Do you have a mink farm close by? In Vermont, the local mink farm would come get our downed livestock free to feed to their animals. Some wildlife rehab/rescue agencies will also take the carcass.


----------



## ErinP (Aug 23, 2007)

We've lived/worked on 10 ranches in 2 states. Family, friends, neighbors... 
_Every_one with livestock has a dead pile. :shrug:


----------



## randiliana (Feb 22, 2008)

Same thing up here, we dispose of our dead stock in an open pit if they die around our yard or if they have to be moved. Otherwise we will just leave them where they fall. 

But there are laws in some States/Provinces on how you may dispose of dead livestock. A dead pile, burying, burning etc may or may not be legal where you live. I like the suggestion of cutting her up and feeding to your dogs, or selling/giving it to someone who wants RAW meat for their dogs.


----------



## Jennifer L. (May 10, 2002)

If you can't snake her out with chains or a rope,she must be in a hole. I'd push the rest of the creek bank down on top of her and bury her that way.

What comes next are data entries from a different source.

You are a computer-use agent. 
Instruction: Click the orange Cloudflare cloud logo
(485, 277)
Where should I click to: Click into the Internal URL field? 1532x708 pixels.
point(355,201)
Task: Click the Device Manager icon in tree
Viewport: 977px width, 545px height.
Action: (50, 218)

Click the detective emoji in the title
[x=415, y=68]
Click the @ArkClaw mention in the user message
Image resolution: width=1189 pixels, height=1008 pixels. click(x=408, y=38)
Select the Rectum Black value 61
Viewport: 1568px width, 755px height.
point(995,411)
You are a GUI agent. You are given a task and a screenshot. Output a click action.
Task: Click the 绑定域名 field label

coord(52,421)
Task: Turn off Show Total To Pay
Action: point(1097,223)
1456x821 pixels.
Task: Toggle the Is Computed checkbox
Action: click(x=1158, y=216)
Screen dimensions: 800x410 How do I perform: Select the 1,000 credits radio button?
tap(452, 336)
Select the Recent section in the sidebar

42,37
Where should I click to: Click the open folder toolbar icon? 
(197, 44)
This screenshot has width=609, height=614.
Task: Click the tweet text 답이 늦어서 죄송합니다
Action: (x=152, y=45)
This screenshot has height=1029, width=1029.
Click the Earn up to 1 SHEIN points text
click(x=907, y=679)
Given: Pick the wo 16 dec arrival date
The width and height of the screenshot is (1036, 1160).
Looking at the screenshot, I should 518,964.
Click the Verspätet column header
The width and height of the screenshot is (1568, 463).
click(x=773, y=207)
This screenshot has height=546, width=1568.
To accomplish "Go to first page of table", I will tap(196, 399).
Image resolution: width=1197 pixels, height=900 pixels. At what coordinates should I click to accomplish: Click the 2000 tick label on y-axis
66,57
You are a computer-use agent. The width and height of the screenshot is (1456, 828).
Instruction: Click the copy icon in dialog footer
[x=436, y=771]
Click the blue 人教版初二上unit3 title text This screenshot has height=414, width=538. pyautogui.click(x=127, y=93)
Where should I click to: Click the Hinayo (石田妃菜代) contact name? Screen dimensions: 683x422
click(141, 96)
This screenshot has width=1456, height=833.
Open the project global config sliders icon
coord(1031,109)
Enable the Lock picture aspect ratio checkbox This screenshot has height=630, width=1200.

I was talking to a neighbor the other day and he was telling me the rendering people want $80 to take a dead cow away now. That's nuts!

Jennifer

PS, sorry you lost a cow, that always stinks.


----------



## francismilker (Jan 12, 2006)

Hate to sound so lazy but you might just consider leaving her where she lays. (That is, unless you have a neighbor downstream that drinking the creekwater!) They might get a bit testy about drinking beef broth!!!! 
I actually had a calf get off in a pond and die a few years ago while I was away working. It worried my poor wife to death so I promised her I'd take care of it asap when I got home. By the time I got there (one week later) it was already pretty well decomposed. I think the water might speed it up a bit.


----------



## de Molay (Sep 23, 2006)

Do you have a yard for your calves? At night put your animals in a secure area and let the coyotes have her. I have never heard of Bobcats attacking livestock. Chickens maybe cows/calves noway. If her body is in an area were it will contaminate fresh running water, I would skid her out with a tractor.


----------



## 50calray (Feb 9, 2009)

Invite the whole clan over for a BBQ?

That or hire some group to come out and bury the critter if you can't.


----------